[PAGE EXCERPT Boundary: Start]

[badge/API][yes]
[badge/Search][partial]
[badge/UI][no]
Speaker recognition (also called speaker identification) engines identify when speakers change and who those speakers are in a piece of audio.
They expand upon the capabilities of speaker detection engines by identifying the individual whose voice was detected in addition to specifying where in time the person started and stopped talking.
Training and libraries
Since speaker recognition engines identify entities, they are required to be trainable via libraries.
Engine input
Audio-processing engines can be stream processing engines, or if processing will be stateless they can be segment processing. See Engine processing modes to learn more.
[Note] All engines that process audio will receive audio data with MIME type "audio/wav" (.mp3 and .mp4 are not natively supported). If your engine needs a format other than audio/wav, you will need to transcode incoming wav data to the appropriate target format using something like ffmpeg.

[PAGE EXCERPT Boundary: End]

TASK LIST:
- 1) Answer these from the speaker recognition page:
(a) What other name does the page give for speaker recognition?
(b) Why are speaker recognition engines required to be trainable via libraries?
(c) What MIME type do engines that process audio receive?
- 2) From the speaker recognition page, copy the passage from "Engine input" to "something like ffmpeg." word for word.

[GIVEN INFORMATION Boundary: Start]

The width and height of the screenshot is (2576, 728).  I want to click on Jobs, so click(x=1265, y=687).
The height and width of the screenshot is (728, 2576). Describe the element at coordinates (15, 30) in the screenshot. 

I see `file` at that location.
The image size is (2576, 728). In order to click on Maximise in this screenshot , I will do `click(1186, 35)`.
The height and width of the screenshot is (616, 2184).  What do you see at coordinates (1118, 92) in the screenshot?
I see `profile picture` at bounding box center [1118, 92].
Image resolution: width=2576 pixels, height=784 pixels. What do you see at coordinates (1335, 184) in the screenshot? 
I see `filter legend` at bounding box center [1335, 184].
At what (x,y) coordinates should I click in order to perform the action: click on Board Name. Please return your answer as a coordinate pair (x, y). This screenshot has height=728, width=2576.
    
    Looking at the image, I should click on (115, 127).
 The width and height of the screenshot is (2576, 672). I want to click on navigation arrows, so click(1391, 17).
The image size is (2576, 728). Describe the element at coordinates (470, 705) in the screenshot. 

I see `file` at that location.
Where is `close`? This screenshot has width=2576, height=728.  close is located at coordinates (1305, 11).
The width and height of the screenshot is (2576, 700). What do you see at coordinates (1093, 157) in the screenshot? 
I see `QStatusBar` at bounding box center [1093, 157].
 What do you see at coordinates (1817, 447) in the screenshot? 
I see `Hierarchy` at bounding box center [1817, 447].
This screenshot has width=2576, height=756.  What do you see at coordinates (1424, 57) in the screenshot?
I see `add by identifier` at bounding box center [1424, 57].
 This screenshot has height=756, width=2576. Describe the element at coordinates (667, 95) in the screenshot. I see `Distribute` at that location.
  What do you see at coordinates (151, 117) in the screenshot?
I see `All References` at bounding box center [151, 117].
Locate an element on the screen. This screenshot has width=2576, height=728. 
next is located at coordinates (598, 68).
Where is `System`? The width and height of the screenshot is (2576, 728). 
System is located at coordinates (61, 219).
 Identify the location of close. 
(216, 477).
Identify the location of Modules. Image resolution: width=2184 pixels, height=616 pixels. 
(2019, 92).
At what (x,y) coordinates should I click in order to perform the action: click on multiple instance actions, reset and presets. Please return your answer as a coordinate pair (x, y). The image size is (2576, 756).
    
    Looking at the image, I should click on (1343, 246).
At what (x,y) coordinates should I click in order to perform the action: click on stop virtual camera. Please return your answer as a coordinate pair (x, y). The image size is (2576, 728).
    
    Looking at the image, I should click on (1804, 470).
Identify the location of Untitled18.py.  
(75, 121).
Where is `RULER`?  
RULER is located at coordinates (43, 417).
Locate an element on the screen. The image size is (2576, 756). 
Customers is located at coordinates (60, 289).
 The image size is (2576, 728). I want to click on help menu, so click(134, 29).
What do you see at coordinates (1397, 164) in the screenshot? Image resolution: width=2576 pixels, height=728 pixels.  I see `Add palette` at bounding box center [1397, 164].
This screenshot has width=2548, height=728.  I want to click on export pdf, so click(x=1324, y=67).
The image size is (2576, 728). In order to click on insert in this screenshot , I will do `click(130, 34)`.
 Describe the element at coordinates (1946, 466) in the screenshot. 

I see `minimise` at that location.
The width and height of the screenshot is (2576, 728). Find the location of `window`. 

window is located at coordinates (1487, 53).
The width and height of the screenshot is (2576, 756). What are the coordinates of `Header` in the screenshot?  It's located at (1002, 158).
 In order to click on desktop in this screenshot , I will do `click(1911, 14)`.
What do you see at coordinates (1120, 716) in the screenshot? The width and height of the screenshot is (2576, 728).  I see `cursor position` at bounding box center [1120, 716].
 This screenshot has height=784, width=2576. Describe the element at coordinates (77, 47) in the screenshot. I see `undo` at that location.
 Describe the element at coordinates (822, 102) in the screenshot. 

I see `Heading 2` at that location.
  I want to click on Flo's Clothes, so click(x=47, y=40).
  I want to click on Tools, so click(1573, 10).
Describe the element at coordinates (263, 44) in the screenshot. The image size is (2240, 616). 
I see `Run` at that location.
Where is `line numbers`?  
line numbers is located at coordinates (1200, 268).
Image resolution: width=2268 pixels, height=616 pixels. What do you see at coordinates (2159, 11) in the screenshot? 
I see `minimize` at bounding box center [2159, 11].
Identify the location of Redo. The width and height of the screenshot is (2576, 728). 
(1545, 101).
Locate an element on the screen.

[GIVEN INFORMATION Boundary: End]

LIST OF ANSWERS:
- 1)
(a) Speaker identification.
(b) Because they identify entities.
(c) "audio/wav".

- 2)
Engine input
Audio-processing engines can be stream processing engines, or if processing will be stateless they can be segment processing. See Engine processing modes to learn more.
[Note] All engines that process audio will receive audio data with MIME type "audio/wav" (.mp3 and .mp4 are not natively supported). If your engine needs a format other than audio/wav, you will need to transcode incoming wav data to the appropriate target format using something like ffmpeg.